§ Task item: From the line containing "Focus the message" to the end of the records below, output each line exactly; include both ends and nothing else.

§ Supplied information:
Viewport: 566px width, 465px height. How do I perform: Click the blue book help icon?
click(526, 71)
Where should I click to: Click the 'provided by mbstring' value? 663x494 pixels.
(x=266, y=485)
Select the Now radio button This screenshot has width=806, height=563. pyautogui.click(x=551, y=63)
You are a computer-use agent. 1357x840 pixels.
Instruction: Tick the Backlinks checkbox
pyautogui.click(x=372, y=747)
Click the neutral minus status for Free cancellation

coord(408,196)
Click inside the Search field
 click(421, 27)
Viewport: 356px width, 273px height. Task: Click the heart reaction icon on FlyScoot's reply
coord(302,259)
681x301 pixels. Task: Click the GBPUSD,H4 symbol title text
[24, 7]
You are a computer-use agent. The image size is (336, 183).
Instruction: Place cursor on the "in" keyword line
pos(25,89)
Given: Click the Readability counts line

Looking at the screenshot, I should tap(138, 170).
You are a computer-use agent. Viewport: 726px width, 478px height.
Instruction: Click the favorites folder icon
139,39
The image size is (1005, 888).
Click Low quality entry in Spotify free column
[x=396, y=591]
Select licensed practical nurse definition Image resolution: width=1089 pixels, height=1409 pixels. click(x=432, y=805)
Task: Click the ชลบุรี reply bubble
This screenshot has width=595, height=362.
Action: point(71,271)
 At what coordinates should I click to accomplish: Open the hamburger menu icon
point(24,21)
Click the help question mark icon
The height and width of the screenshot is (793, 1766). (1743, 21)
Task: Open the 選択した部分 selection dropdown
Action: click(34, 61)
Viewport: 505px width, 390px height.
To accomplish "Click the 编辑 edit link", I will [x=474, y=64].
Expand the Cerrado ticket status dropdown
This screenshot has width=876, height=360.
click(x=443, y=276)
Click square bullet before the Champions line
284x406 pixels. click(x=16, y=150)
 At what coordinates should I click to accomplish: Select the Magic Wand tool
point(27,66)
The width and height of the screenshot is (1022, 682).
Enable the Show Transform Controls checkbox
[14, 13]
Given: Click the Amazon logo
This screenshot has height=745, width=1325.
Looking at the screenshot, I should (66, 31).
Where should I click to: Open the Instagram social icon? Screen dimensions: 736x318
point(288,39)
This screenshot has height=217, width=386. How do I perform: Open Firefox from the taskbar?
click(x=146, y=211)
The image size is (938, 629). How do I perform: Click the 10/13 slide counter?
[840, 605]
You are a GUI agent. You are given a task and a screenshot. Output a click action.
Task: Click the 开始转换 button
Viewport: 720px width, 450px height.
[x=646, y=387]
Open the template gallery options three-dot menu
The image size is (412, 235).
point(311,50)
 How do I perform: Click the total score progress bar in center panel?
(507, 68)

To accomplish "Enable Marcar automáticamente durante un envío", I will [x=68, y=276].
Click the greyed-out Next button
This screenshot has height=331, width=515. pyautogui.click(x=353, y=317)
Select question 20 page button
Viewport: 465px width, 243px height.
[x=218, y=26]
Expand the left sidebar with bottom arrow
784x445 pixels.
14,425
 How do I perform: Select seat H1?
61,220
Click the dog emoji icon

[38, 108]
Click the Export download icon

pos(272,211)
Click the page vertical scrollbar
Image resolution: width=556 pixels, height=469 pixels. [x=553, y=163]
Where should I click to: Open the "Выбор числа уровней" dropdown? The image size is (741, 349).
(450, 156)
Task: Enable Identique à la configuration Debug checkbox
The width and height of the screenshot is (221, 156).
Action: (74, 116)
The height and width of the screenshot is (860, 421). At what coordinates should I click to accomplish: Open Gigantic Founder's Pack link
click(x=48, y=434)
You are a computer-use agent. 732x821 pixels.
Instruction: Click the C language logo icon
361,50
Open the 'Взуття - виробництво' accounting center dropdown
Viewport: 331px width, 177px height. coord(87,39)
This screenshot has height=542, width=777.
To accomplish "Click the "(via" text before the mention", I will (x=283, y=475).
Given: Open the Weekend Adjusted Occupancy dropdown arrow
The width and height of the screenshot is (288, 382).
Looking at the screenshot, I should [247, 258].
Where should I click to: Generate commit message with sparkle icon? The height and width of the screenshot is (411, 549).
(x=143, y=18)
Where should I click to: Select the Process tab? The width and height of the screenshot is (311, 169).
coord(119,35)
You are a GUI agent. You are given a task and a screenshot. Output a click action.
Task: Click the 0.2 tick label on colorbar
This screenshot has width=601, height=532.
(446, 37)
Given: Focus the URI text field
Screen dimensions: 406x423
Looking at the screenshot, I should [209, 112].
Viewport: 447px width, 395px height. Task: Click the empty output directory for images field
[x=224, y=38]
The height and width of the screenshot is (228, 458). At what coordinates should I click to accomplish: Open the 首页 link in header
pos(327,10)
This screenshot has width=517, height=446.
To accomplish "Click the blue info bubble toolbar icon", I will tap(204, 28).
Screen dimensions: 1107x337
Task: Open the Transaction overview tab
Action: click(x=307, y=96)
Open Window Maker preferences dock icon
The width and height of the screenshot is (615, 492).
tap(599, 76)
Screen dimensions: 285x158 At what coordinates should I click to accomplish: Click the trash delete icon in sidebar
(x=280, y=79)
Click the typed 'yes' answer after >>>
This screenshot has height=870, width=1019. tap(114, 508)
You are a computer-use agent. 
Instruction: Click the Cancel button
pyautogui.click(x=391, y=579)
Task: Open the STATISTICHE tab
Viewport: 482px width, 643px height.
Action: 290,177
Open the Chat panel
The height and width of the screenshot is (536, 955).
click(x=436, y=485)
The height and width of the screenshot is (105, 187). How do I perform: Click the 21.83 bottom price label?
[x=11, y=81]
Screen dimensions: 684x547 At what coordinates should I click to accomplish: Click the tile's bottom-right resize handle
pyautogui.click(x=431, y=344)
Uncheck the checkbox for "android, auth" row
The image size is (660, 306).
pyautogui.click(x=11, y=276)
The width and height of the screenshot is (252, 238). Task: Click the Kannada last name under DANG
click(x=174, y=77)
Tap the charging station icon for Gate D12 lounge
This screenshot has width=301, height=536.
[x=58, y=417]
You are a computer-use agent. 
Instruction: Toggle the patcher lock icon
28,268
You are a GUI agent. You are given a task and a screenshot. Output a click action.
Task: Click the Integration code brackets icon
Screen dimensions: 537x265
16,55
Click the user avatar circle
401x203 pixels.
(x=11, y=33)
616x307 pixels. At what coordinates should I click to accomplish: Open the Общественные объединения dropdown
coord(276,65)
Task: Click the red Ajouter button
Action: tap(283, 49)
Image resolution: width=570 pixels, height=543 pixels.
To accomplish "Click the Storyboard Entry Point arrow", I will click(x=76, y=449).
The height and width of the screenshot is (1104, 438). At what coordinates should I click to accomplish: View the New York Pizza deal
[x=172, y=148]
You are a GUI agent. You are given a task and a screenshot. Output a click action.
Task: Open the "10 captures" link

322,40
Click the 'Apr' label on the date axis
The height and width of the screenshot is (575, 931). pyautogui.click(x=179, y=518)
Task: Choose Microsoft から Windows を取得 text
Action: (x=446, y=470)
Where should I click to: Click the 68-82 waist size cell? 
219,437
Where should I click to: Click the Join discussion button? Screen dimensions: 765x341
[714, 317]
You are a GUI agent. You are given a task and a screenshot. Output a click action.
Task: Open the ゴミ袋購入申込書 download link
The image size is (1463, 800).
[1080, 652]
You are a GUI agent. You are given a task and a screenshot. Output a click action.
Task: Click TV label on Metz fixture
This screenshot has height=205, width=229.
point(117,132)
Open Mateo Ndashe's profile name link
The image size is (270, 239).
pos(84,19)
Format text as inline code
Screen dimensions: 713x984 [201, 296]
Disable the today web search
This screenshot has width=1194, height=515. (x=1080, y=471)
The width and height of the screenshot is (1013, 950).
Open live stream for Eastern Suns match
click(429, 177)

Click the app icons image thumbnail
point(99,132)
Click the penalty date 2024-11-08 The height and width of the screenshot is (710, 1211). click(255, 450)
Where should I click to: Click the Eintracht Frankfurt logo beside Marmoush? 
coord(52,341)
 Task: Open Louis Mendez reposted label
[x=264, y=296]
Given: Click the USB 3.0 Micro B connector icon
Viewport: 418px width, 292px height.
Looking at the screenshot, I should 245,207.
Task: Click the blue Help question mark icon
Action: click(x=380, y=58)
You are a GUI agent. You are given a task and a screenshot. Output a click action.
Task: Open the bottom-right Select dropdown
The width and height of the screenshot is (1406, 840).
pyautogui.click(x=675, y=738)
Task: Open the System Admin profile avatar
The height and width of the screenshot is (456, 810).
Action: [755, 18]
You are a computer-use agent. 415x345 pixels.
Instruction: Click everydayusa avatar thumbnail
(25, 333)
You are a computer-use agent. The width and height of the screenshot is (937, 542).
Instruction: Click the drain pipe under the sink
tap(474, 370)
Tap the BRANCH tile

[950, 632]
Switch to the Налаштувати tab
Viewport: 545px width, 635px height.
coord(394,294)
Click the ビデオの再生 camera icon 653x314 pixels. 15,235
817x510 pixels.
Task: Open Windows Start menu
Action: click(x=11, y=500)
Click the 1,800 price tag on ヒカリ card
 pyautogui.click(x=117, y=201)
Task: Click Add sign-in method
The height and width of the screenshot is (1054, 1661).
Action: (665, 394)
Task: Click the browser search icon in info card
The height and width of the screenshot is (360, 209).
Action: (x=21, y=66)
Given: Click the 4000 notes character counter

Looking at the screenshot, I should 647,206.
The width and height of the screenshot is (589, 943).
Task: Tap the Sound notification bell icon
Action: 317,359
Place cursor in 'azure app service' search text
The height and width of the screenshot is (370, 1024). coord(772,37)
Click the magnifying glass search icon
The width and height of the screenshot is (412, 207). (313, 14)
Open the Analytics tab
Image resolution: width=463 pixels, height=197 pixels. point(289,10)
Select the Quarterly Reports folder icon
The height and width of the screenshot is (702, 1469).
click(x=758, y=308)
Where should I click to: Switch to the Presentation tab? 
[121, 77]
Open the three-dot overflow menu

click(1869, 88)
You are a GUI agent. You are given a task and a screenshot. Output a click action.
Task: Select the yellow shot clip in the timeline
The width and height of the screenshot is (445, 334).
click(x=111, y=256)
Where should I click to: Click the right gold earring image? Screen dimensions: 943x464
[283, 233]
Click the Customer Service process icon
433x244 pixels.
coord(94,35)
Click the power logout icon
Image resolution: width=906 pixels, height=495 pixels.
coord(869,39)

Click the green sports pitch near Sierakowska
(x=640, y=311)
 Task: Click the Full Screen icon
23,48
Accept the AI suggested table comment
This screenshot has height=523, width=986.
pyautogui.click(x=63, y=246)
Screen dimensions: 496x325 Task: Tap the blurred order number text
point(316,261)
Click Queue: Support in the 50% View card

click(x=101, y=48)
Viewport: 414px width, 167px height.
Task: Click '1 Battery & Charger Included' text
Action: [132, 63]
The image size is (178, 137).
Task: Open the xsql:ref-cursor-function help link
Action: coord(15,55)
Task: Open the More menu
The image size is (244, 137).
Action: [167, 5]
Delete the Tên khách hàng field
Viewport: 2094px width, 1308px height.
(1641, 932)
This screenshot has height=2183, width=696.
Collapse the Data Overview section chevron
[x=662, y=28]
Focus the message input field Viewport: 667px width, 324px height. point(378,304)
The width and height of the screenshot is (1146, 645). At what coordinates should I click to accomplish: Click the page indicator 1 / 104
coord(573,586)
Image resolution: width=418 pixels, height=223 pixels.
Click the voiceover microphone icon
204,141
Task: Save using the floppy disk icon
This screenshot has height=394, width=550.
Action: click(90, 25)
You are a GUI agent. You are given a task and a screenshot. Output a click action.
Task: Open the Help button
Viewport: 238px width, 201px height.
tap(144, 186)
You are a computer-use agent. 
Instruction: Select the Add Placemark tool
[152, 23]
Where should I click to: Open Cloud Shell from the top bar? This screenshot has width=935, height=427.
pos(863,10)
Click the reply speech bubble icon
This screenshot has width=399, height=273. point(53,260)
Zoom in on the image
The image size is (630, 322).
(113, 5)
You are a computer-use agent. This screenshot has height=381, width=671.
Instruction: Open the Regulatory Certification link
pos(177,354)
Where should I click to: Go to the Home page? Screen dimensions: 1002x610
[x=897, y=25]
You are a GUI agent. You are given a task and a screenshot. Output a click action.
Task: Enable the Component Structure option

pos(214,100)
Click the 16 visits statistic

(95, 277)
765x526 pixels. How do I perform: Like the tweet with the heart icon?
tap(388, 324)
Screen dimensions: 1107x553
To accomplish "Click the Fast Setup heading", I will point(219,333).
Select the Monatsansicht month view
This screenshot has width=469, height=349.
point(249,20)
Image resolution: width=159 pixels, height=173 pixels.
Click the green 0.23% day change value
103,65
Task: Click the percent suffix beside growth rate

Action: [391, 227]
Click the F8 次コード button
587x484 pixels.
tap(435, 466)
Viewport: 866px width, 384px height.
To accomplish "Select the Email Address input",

§ The completed task:
Focus the message input field Viewport: 667px width, 324px height. point(378,304)
The width and height of the screenshot is (1146, 645). At what coordinates should I click to accomplish: Click the page indicator 1 / 104
coord(573,586)
Image resolution: width=418 pixels, height=223 pixels.
Click the voiceover microphone icon
204,141
Task: Save using the floppy disk icon
This screenshot has height=394, width=550.
Action: click(90, 25)
You are a GUI agent. You are given a task and a screenshot. Output a click action.
Task: Open the Help button
Viewport: 238px width, 201px height.
tap(144, 186)
You are a computer-use agent. 
Instruction: Select the Add Placemark tool
[152, 23]
Where should I click to: Open Cloud Shell from the top bar? This screenshot has width=935, height=427.
pos(863,10)
Click the reply speech bubble icon
This screenshot has width=399, height=273. point(53,260)
Zoom in on the image
The image size is (630, 322).
(113, 5)
You are a computer-use agent. This screenshot has height=381, width=671.
Instruction: Open the Regulatory Certification link
pos(177,354)
Where should I click to: Go to the Home page? Screen dimensions: 1002x610
[x=897, y=25]
You are a GUI agent. You are given a task and a screenshot. Output a click action.
Task: Enable the Component Structure option

pos(214,100)
Click the 16 visits statistic

(95, 277)
765x526 pixels. How do I perform: Like the tweet with the heart icon?
tap(388, 324)
Screen dimensions: 1107x553
To accomplish "Click the Fast Setup heading", I will point(219,333).
Select the Monatsansicht month view
This screenshot has width=469, height=349.
point(249,20)
Image resolution: width=159 pixels, height=173 pixels.
Click the green 0.23% day change value
103,65
Task: Click the percent suffix beside growth rate

Action: [391, 227]
Click the F8 次コード button
587x484 pixels.
tap(435, 466)
Viewport: 866px width, 384px height.
To accomplish "Select the Email Address input",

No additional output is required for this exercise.